Data records
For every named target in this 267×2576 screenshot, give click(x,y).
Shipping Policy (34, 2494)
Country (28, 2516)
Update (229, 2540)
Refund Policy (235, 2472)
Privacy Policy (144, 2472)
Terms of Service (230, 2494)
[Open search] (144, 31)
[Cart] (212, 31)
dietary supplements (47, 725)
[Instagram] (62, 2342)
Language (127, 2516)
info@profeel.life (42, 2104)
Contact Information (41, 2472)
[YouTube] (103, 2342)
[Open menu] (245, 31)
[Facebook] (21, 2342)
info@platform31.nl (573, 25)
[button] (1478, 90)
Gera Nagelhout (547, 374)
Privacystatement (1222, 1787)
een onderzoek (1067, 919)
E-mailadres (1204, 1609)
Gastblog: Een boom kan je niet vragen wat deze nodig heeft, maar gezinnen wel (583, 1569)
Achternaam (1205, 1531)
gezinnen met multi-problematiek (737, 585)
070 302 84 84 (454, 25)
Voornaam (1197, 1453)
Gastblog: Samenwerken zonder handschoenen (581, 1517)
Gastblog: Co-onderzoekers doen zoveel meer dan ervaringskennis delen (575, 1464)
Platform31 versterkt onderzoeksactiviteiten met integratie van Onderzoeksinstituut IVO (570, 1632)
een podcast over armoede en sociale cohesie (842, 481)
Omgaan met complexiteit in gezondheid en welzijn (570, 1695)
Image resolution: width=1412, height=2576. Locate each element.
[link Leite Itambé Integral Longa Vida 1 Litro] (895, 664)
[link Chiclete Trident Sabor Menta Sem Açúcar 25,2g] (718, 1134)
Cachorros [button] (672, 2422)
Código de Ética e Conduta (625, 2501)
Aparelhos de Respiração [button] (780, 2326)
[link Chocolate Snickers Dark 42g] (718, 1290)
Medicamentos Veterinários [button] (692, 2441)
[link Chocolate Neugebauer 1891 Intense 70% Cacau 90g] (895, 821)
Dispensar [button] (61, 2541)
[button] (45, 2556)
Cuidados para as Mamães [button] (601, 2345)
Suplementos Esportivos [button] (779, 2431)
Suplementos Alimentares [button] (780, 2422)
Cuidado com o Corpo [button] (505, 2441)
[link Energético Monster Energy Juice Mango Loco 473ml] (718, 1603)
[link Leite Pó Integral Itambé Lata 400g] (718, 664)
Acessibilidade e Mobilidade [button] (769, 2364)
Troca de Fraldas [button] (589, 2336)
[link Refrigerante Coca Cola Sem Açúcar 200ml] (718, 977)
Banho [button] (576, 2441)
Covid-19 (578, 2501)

WORK TO COMPLETE —
Every line above in which the word "Chocolate" is present must be copied into the answer.

OUTPUT OF THE TASK —
[link Chocolate Snickers Dark 42g] (718, 1290)
[link Chocolate Neugebauer 1891 Intense 70% Cacau 90g] (895, 821)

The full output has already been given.